Wednesday, November 22, 2017

When it comes to animals you’d imagine taking fitness cues from the crab might not feature near the top of the list. A magisterial grizzly bear or a regal lion perhaps, but a crab?

RECOMMENDED: Build Abs With A Bear Crawl

However, you’d be doing both yourself and the sideways scuttlers a disservice if you ignored them entirely, as the crab walk is a very simple and effective way to work out a whole load of muscles in a short space of time.

Your shoulders and triceps will feel the heat of supporting your upper body, while your hamstrings and quads do the job for your bottom half. In between, keeping your hips raised hits the abs and glutes hard. The higher your hips, the harder your core will work.

How To Do The Crab Walk

This might be one for at home when no one else is around. It should never be embarrassing to do any kind of exercise, but a crab walk might confuse anyone who interrupts you more than a press-up would.

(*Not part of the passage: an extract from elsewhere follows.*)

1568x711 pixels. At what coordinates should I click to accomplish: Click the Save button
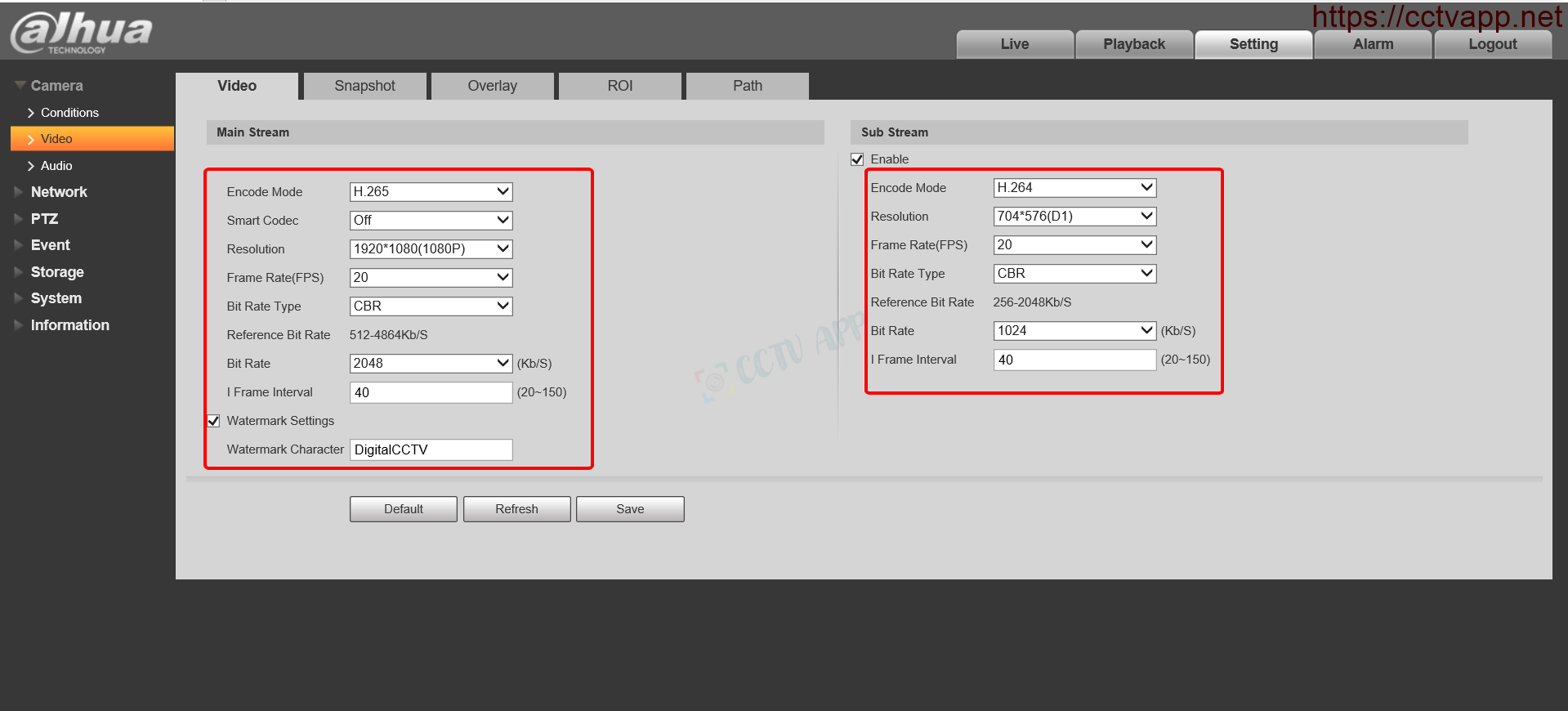[630, 509]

Start by sitting on the floor with your feet out in front of you, hip-width apart. Plant your palms behind you and push up onto your hands and feet so your hips are raised. Then walk back and forth for a minute – you’ll be surprised how tough it is to keep scuttling. The faster you go, the harder it will be.

It’s a great addition to circuit training, or if you want to get all your crab walking in at once before moving on to something else, try and do three to five minutes of it, with 30 seconds’ rest in between each minute of crabbing.

Variation: The Crab Crunch

If you get tired of walking around like a crab, you might like to challenge yourself by attempting the crab crunch. This exercise really stretches the limits of what you could imagine a crab actually doing, but it’s a great workout for the core.

From your crab position – hips raised and supported by your hands and feet – bring one elbow to the opposite knee and back again. It’s a test of both balance and strength, and there’s every chance you’ll fall over a couple of times, so try and save this one for a softer floor. A mere 10-15 reps on each side should be enough to make you wince every time you see a crustacean.